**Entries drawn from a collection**

□ □ □ □

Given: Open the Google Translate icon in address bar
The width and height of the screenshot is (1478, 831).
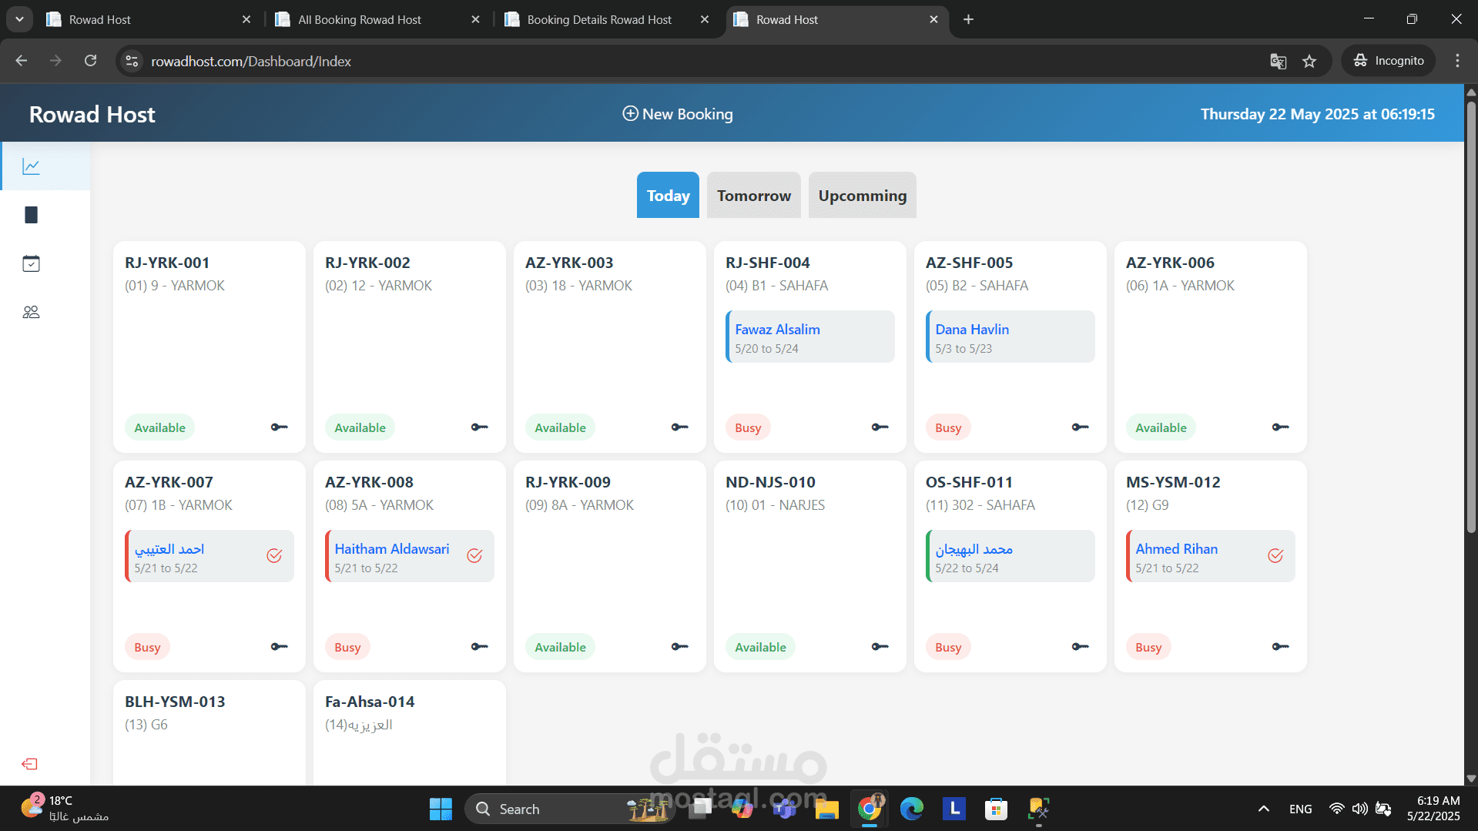Looking at the screenshot, I should (1279, 61).
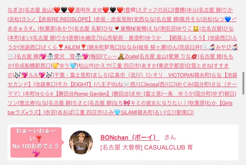Open the BONchan（ボーイ） profile link
This screenshot has height=165, width=246.
click(x=129, y=137)
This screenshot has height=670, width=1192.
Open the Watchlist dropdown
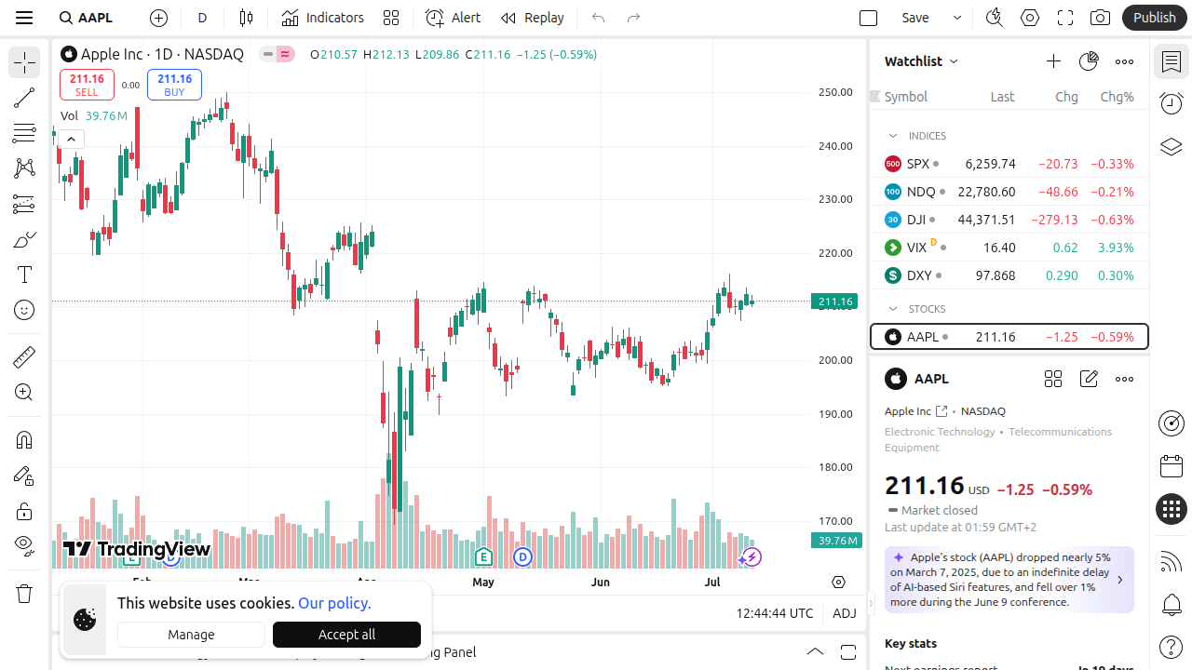(x=921, y=61)
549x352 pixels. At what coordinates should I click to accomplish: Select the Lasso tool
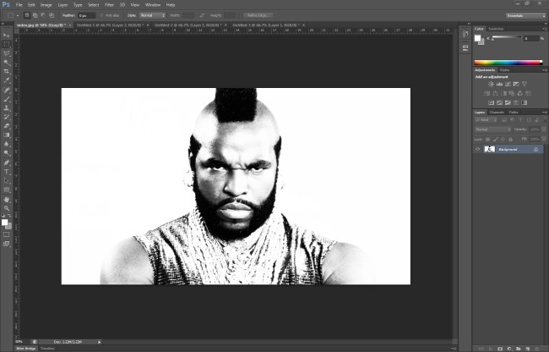pyautogui.click(x=7, y=52)
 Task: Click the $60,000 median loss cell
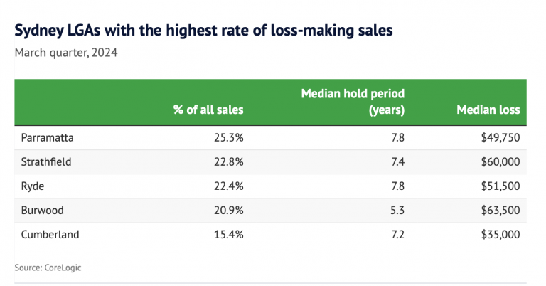click(499, 161)
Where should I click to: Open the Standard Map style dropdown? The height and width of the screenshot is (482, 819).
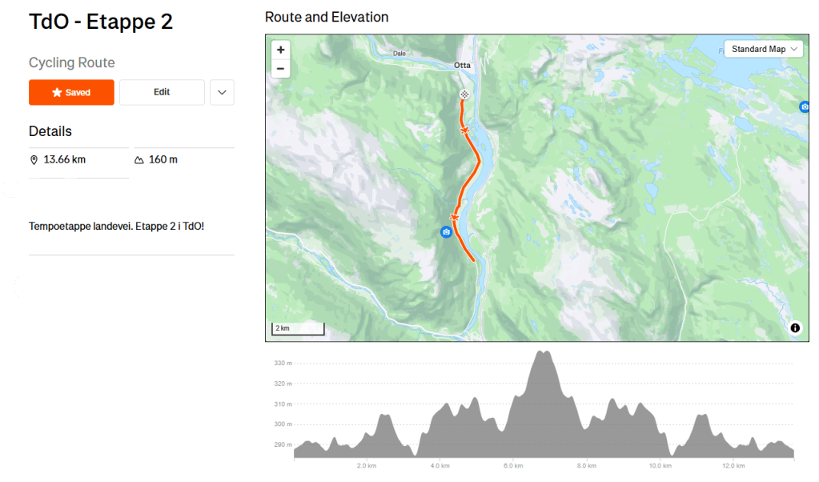[764, 49]
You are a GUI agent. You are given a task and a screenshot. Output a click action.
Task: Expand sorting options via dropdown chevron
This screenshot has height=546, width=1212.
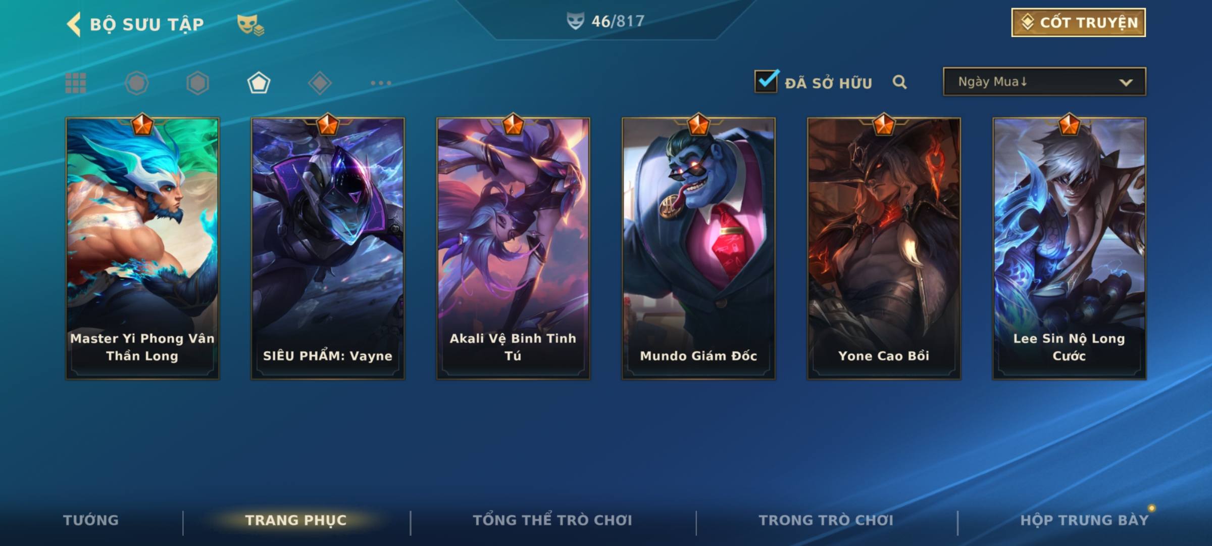click(x=1126, y=82)
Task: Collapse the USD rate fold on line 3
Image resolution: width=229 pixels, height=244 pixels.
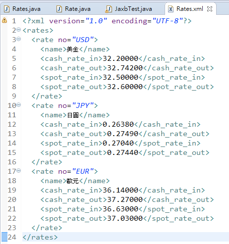Action: click(19, 39)
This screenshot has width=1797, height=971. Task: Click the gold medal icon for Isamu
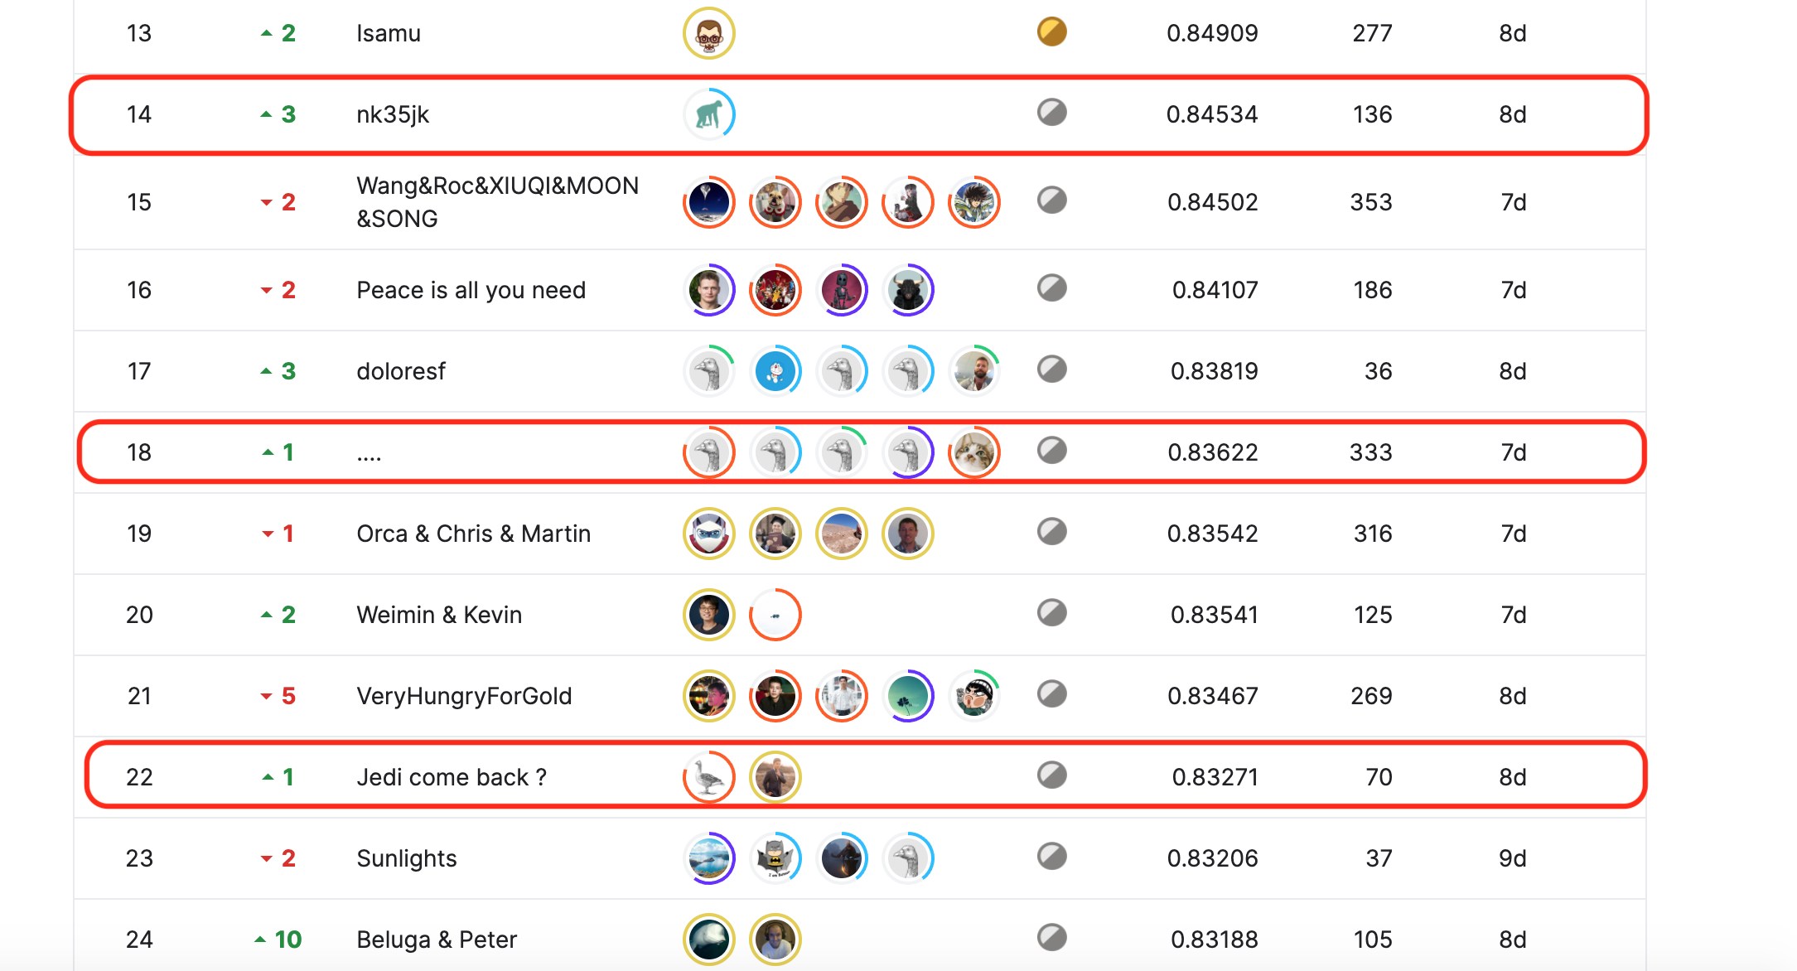tap(1051, 31)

□ □ □ □

**YOUR OBJECTIVE**
Please reproduce all of the rows above word for word, leaving the pictures out.

**EXERCISE OUTPUT**
Given: Open the Google Translate icon in address bar
The width and height of the screenshot is (1478, 831).
Looking at the screenshot, I should (1279, 61).
Open the BONchan（ボーイ） profile link
This screenshot has height=165, width=246.
click(x=129, y=137)
This screenshot has height=670, width=1192.
Open the Watchlist dropdown
(x=921, y=61)
549x352 pixels. At what coordinates should I click to accomplish: Select the Lasso tool
pyautogui.click(x=7, y=52)
 Task: Click the $60,000 median loss cell
click(499, 161)
Where should I click to: Open the Standard Map style dropdown? The height and width of the screenshot is (482, 819).
[764, 49]
You are a GUI agent. You are given a task and a screenshot. Output a click action.
Task: Expand sorting options via dropdown chevron
This screenshot has height=546, width=1212.
click(x=1126, y=82)
Task: Collapse the USD rate fold on line 3
Image resolution: width=229 pixels, height=244 pixels.
Action: click(19, 39)
This screenshot has width=1797, height=971. Task: Click the gold medal icon for Isamu
tap(1051, 31)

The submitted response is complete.